The secret to ensuring a better night's sleep when you are pregnant is alignment through pregnancy pillows. That means your body needs to be straight and there should be no pressure on key joints, muscles or ligaments. Below are 10 great tips to help you get aligned at night for better sleep:

1. Start out by making sure it is easy to get in and out of your bed. If you need to change the height to make getting in and out comfortable, do so. This is a safety suggestion as well as making your night-time space more ergonomic.

2. Use a cervical curve memory foam pillow.

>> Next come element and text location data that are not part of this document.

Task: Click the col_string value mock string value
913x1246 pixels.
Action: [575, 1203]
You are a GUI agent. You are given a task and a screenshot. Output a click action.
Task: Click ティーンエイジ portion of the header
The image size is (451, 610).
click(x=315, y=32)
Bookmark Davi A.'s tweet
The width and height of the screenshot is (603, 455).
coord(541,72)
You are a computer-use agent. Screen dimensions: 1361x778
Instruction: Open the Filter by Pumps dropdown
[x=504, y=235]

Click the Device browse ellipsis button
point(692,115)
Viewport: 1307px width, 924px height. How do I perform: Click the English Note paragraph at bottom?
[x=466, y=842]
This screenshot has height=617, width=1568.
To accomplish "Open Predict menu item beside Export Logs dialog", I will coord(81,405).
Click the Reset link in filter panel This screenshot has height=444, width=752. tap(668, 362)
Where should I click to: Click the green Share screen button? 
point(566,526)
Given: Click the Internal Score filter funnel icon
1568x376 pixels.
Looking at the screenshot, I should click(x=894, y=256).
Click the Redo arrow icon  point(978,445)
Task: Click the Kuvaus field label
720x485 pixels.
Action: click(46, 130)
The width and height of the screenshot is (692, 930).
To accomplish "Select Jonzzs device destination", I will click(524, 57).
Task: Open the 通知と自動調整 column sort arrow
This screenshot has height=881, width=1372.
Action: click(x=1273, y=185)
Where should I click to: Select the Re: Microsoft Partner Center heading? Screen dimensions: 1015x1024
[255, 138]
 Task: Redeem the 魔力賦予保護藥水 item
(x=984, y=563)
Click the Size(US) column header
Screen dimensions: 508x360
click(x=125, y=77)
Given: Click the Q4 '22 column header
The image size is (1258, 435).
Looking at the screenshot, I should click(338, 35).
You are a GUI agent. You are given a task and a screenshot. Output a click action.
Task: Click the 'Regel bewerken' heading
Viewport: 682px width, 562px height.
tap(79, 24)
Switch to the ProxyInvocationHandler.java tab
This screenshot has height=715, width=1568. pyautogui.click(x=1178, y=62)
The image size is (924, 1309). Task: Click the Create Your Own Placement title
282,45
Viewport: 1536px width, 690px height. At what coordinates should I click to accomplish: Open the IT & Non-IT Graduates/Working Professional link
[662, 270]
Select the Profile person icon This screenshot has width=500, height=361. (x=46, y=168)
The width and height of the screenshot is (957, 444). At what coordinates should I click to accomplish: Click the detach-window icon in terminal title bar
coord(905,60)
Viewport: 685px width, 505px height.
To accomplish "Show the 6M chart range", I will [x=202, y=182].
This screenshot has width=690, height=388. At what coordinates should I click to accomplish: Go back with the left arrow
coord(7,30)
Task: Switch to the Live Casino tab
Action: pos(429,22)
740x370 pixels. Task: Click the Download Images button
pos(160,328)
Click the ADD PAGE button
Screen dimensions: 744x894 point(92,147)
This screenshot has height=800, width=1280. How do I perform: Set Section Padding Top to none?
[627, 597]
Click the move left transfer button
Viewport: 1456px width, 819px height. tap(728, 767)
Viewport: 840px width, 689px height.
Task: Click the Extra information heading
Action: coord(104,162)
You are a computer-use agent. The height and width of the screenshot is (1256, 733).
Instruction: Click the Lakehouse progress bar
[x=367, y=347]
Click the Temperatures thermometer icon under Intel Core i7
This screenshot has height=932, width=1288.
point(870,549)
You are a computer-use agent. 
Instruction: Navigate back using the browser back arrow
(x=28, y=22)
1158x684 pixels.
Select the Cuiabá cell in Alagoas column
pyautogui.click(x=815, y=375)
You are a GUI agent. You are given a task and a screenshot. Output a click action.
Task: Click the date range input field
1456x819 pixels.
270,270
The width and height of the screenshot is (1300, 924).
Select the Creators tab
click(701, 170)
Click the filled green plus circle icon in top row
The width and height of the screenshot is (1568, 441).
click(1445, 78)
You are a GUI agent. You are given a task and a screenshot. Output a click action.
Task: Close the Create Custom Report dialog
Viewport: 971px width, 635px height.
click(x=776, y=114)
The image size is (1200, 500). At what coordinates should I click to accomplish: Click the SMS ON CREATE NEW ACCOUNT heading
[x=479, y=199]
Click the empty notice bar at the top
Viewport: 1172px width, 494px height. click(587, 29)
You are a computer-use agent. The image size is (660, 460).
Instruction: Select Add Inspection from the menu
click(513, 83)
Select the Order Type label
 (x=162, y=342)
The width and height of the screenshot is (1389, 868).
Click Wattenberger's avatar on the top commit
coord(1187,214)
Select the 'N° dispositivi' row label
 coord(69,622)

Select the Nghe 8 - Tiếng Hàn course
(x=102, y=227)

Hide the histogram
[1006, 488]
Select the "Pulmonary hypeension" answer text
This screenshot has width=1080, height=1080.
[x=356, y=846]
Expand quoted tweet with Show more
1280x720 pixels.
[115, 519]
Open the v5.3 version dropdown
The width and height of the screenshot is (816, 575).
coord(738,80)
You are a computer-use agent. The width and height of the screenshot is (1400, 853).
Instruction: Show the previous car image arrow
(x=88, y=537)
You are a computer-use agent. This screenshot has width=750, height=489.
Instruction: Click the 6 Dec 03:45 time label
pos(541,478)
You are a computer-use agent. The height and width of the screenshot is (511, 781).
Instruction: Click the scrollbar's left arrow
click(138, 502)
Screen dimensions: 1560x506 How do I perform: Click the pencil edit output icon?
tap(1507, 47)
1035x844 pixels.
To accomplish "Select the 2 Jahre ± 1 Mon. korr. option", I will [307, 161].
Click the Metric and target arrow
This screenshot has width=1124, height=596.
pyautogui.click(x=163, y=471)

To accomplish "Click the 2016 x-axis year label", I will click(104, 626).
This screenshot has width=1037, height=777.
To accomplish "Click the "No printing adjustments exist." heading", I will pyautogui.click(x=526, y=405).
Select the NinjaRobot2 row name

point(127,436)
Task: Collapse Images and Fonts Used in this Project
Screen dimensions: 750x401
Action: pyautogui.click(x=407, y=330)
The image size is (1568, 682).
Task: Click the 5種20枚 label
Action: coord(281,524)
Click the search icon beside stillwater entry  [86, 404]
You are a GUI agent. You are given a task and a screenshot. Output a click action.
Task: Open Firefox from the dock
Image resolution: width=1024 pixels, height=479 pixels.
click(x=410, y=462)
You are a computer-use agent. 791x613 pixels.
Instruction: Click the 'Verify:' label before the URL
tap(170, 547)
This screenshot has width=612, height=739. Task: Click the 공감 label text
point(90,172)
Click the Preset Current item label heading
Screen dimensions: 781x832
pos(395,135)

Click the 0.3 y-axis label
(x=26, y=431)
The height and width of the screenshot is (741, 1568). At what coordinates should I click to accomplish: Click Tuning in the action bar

Your neck should be straight, not angled towards the bed or the ceiling. For side position this might mean a thicker pillow than you are used to, especially if your shoulders are wide.

3. Have a pillow just for your arm and hand to rest on. This keeps your hand and wrist elevated to reduce swelling and carpel tunnel symptoms. It also lifts your arm slightly off your chest to promote easier breathing.

4. If you have heartburn, try elevating your head with a wedge. Make sure the wedge is long enough to go all the way to your hips, otherwise it bends your spine in a way that is uncomfortable and will hurt at the waist.

5. Use a wedge pregnancy pillow under your belly, to reduce strain on the uterine ligaments.

6. Equally important as the belly wedge, a similar wedge tucked behind your low back on the other side keeps your spine aligned, not sinking in towards the mattress. This also helps prevent you from rolling on to your back in your sleep.

7. Use one or maybe two pillows between your knees to support your leg from your knee to your feet, making sure it is thick enough. How thick? You want to make sure your thigh is parallel with the bed. This will reduce strain on the muscles and ligaments that cause low back strain and sciatic pain in your hips and legs.

8. If this position does not remove your pain, try using pillows stacked under your top leg with your knee bent. Leave your other leg straight on the bed. This position also reduces the pressure on your lower hip joint against the bed.

9. Make sure your leg pillow is long enough to also support your whole foot. Supporting the foot will reduce swelling; leaving it dangling off the pillow will actually increase the swelling.

10. Ideally, you want your pillows organized symmetrically, so when you turn over at night you do not have to pull them with you from side to side. The faster you can turn and resettle, the faster you can get back to sleep!

Now you know how to get a great night's sleep when you are expecting a little one. Best wishes to you, and sweet dreams!